Le Rwanda est dans une position unique pour devenir un leader, car le pays abrite la première des trois installations de fabrication de vaccins MRNa prévues en Afrique subsaharienne. Ce développement a le potentiel de faire du Rwanda un leader dans la R&D et la fabrication de vaccins pour le continent, en particulier lorsque ces nouvelles technologies sont appliquées à la lutte contre le paludisme.
“Ce qui nous a mené ici … ne nous mènera pas là où nous devons être”.
Lors de la récente réunion des chefs de gouvernement du Commonwealth à Kigali, les dirigeants ont souligné l’opportunité d’accélérer la lutte contre les maladies infectieuses, notamment le paludisme.

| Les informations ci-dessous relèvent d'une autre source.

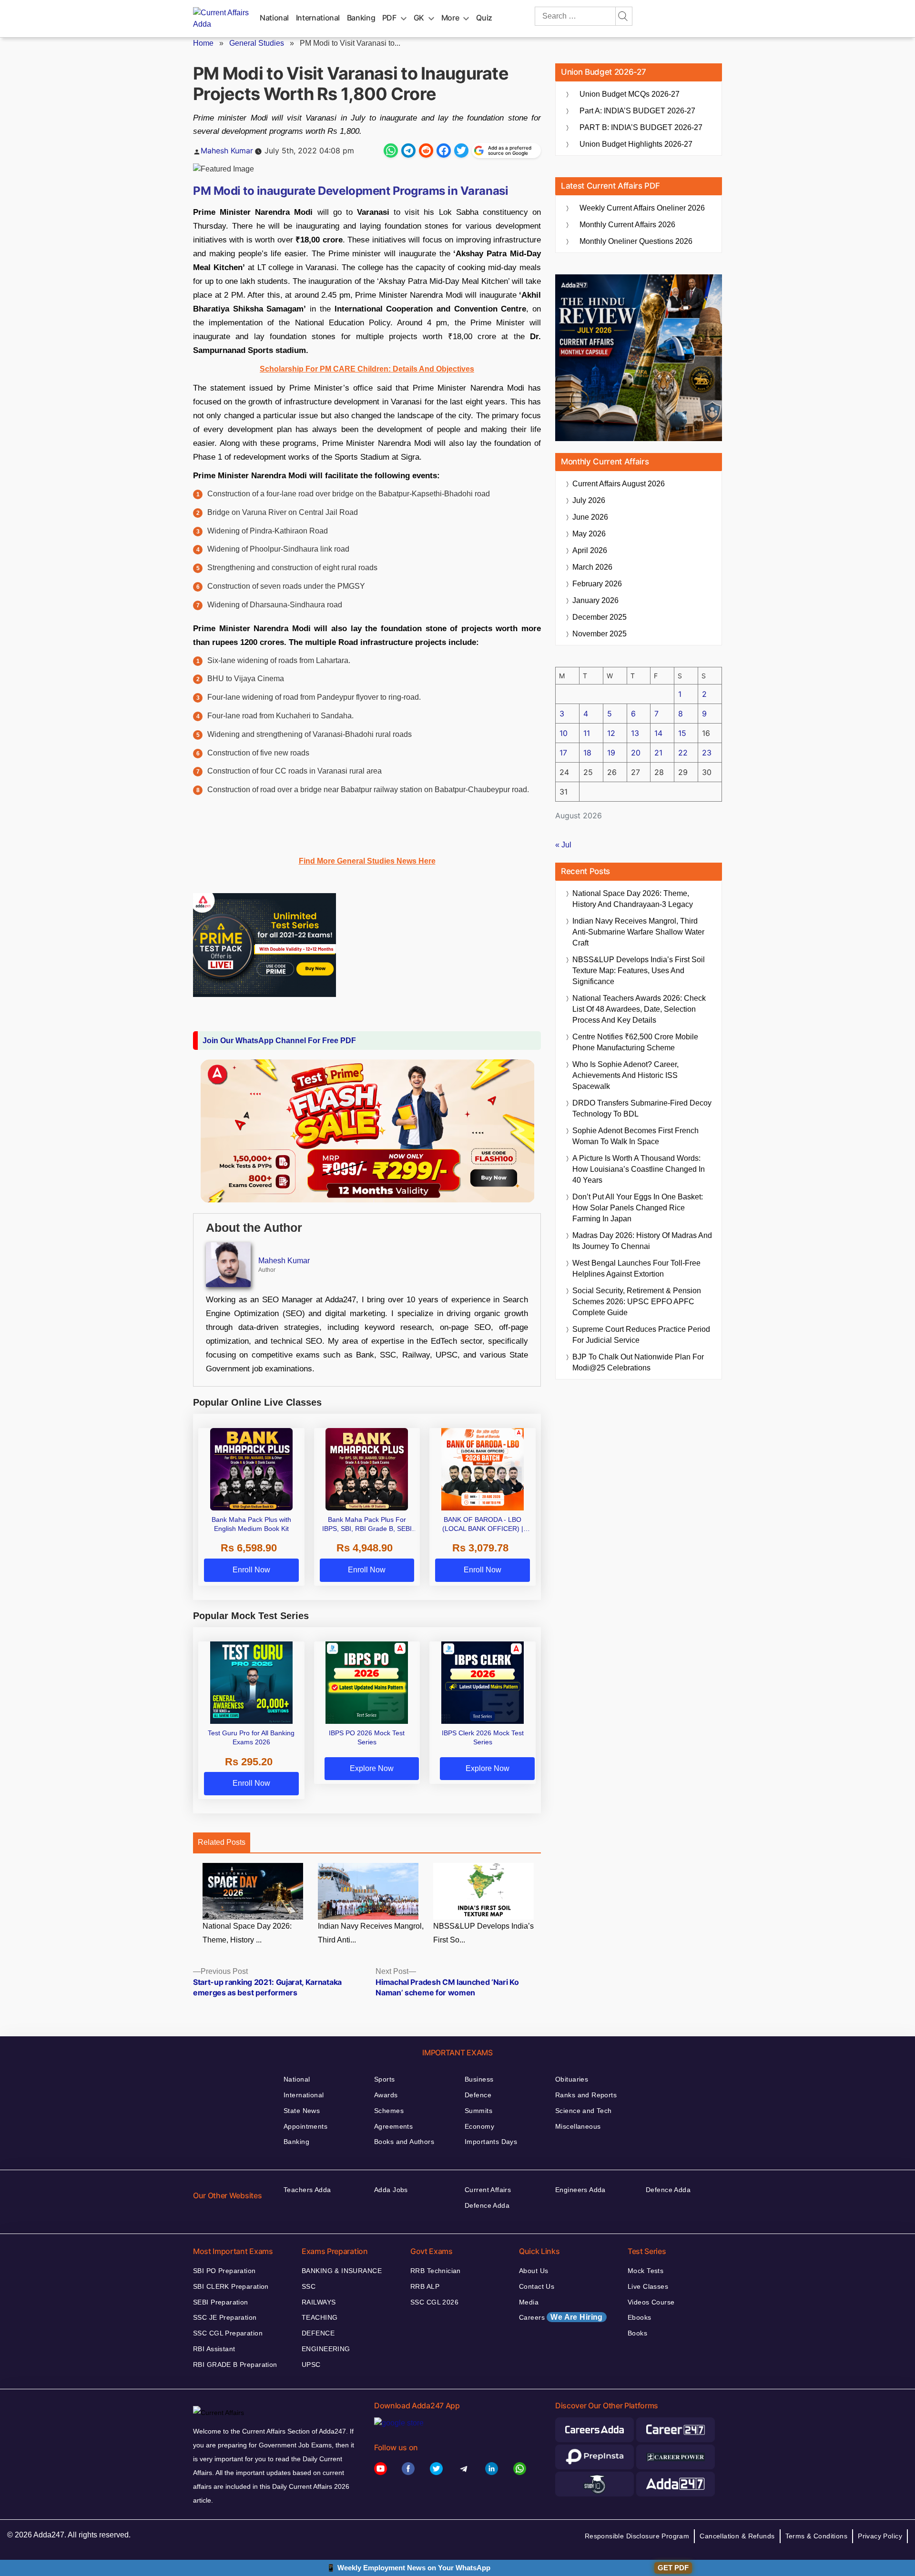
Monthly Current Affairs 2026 (627, 225)
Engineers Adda (580, 2190)
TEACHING (319, 2317)
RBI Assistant (214, 2349)
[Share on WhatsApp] (391, 150)
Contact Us (536, 2286)
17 (563, 752)
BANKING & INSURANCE (342, 2270)
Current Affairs (488, 2190)
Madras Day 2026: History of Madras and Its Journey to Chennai (642, 1240)
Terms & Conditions (816, 2536)
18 (587, 752)
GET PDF (673, 2568)
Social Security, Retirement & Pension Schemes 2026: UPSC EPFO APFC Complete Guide (636, 1302)
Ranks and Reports (586, 2095)
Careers (561, 2317)
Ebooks (639, 2317)
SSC (308, 2286)
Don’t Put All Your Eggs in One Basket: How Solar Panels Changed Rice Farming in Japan (637, 1208)
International (318, 17)
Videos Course (651, 2302)
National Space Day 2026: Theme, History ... (247, 1933)
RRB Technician (435, 2270)
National (274, 17)
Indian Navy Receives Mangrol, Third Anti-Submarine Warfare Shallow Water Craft (638, 932)
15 (682, 733)
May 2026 (589, 534)
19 (611, 752)
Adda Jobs (391, 2190)
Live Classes (648, 2286)
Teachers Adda (307, 2190)
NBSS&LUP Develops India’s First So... (483, 1933)
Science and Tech (583, 2110)
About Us (533, 2270)
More (450, 17)
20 (635, 752)
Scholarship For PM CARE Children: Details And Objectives (367, 369)
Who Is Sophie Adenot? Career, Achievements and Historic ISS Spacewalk (625, 1075)
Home (203, 43)
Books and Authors (404, 2141)
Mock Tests (645, 2270)
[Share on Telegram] (408, 150)
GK (419, 17)
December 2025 (599, 617)
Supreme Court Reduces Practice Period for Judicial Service (641, 1334)
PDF (389, 17)
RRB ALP (424, 2286)
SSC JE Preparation (225, 2317)
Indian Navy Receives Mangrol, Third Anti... (371, 1933)
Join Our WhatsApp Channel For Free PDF (279, 1040)
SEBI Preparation (220, 2302)
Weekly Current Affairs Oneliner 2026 (642, 208)
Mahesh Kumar (227, 150)
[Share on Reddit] (426, 150)
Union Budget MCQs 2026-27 (630, 94)
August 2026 (618, 484)
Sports (384, 2079)
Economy (479, 2126)
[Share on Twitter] (461, 150)
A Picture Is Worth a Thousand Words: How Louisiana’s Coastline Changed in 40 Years (638, 1169)
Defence (478, 2095)
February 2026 (597, 584)
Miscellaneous (577, 2126)
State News (302, 2110)
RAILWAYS (319, 2302)
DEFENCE (318, 2333)
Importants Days (491, 2141)
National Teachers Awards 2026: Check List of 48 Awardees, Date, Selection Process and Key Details (639, 1009)
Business (479, 2079)
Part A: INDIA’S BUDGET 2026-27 (637, 111)
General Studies (256, 43)
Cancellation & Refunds (737, 2536)
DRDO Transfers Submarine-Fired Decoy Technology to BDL (642, 1108)
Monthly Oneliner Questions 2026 (636, 241)
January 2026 (595, 600)
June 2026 (590, 517)
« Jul (563, 845)
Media (529, 2302)
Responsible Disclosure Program (637, 2536)
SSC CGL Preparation (228, 2333)
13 (635, 733)
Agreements (393, 2126)
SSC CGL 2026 (434, 2302)
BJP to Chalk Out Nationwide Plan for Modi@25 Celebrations (638, 1362)
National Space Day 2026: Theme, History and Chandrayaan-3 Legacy (632, 898)
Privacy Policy (880, 2536)
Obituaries (571, 2079)
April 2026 (589, 550)
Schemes (389, 2110)
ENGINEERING (326, 2349)
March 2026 (592, 567)
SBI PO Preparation (224, 2270)
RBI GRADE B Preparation (235, 2364)
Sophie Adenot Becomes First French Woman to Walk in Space (635, 1136)
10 (563, 733)
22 (683, 752)
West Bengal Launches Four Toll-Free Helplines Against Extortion (636, 1268)
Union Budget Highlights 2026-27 (636, 144)
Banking (361, 17)
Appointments (305, 2126)
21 (658, 752)
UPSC (311, 2364)
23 (707, 752)
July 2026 (588, 500)
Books (637, 2333)
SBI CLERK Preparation (231, 2286)
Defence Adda (487, 2205)
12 (611, 733)
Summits (478, 2110)
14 (658, 733)
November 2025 (599, 634)
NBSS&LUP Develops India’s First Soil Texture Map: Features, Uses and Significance (638, 971)
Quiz (484, 17)
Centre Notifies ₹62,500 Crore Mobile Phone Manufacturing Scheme (635, 1042)
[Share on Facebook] (444, 150)
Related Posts (221, 1842)
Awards (386, 2095)
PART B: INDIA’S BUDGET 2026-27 (641, 127)
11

Le président du Kenya, Uhuru Kenyatta, qui préside également l’Alliance des dirigeants africains contre le paludisme, dans son article d’opinion après la réunion, a souligné la nécessité de vaccins et d’investissements pour faire pencher la balance contre le paludisme. “…. ce qui nous a permis d’arriver jusqu’ici dans la lutte contre le paludisme ne nous mènera pas là où nous devons être en 2030. Nous avons besoin de nouveaux outils, tels que le nouveau vaccin contre le paludisme, le RTS, S. Nous devons veiller à ce que chacun, partout, puisse avoir accès aux outils de prévention de la maladie, tels que les moustiquaires, les pulvérisations intradomiciliaires à effet rémanent et la chimio prévention saisonnière.